| Exercise instructions |
Return every record exactly. Omit nothing.

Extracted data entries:

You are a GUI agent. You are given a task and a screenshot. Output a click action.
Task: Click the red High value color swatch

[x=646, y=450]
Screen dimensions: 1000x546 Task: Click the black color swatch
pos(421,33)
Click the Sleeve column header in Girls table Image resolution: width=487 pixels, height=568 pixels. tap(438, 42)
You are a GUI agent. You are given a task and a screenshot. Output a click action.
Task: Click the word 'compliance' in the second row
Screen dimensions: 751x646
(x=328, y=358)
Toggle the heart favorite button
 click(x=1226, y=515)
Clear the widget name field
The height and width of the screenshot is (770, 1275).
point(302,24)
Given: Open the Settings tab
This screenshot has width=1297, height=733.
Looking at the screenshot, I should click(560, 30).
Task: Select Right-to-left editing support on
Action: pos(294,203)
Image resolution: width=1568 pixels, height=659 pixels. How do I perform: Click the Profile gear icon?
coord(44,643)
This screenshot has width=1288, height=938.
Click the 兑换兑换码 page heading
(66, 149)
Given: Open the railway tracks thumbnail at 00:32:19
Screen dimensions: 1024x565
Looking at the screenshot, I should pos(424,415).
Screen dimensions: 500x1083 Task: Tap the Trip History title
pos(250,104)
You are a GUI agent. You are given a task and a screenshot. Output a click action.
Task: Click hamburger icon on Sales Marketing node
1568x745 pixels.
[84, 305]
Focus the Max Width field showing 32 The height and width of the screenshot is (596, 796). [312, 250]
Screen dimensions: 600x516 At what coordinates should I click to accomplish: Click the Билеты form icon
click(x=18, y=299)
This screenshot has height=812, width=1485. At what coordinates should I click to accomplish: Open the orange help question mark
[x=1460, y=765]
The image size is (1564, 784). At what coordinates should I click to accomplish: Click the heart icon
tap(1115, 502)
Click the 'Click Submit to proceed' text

| Response for this exercise |
You are a GUI agent. You are given a task and a screenshot. Output a click action.
Task: Click the red High value color swatch

[x=646, y=450]
Screen dimensions: 1000x546 Task: Click the black color swatch
pos(421,33)
Click the Sleeve column header in Girls table Image resolution: width=487 pixels, height=568 pixels. tap(438, 42)
You are a GUI agent. You are given a task and a screenshot. Output a click action.
Task: Click the word 'compliance' in the second row
Screen dimensions: 751x646
(x=328, y=358)
Toggle the heart favorite button
 click(x=1226, y=515)
Clear the widget name field
The height and width of the screenshot is (770, 1275).
point(302,24)
Given: Open the Settings tab
This screenshot has width=1297, height=733.
Looking at the screenshot, I should click(560, 30).
Task: Select Right-to-left editing support on
Action: pos(294,203)
Image resolution: width=1568 pixels, height=659 pixels. How do I perform: Click the Profile gear icon?
coord(44,643)
This screenshot has width=1288, height=938.
Click the 兑换兑换码 page heading
(66, 149)
Given: Open the railway tracks thumbnail at 00:32:19
Screen dimensions: 1024x565
Looking at the screenshot, I should pos(424,415).
Screen dimensions: 500x1083 Task: Tap the Trip History title
pos(250,104)
You are a GUI agent. You are given a task and a screenshot. Output a click action.
Task: Click hamburger icon on Sales Marketing node
1568x745 pixels.
[84, 305]
Focus the Max Width field showing 32 The height and width of the screenshot is (596, 796). [312, 250]
Screen dimensions: 600x516 At what coordinates should I click to accomplish: Click the Билеты form icon
click(x=18, y=299)
This screenshot has height=812, width=1485. At what coordinates should I click to accomplish: Open the orange help question mark
[x=1460, y=765]
The image size is (1564, 784). At what coordinates should I click to accomplish: Click the heart icon
tap(1115, 502)
Click the 'Click Submit to proceed' text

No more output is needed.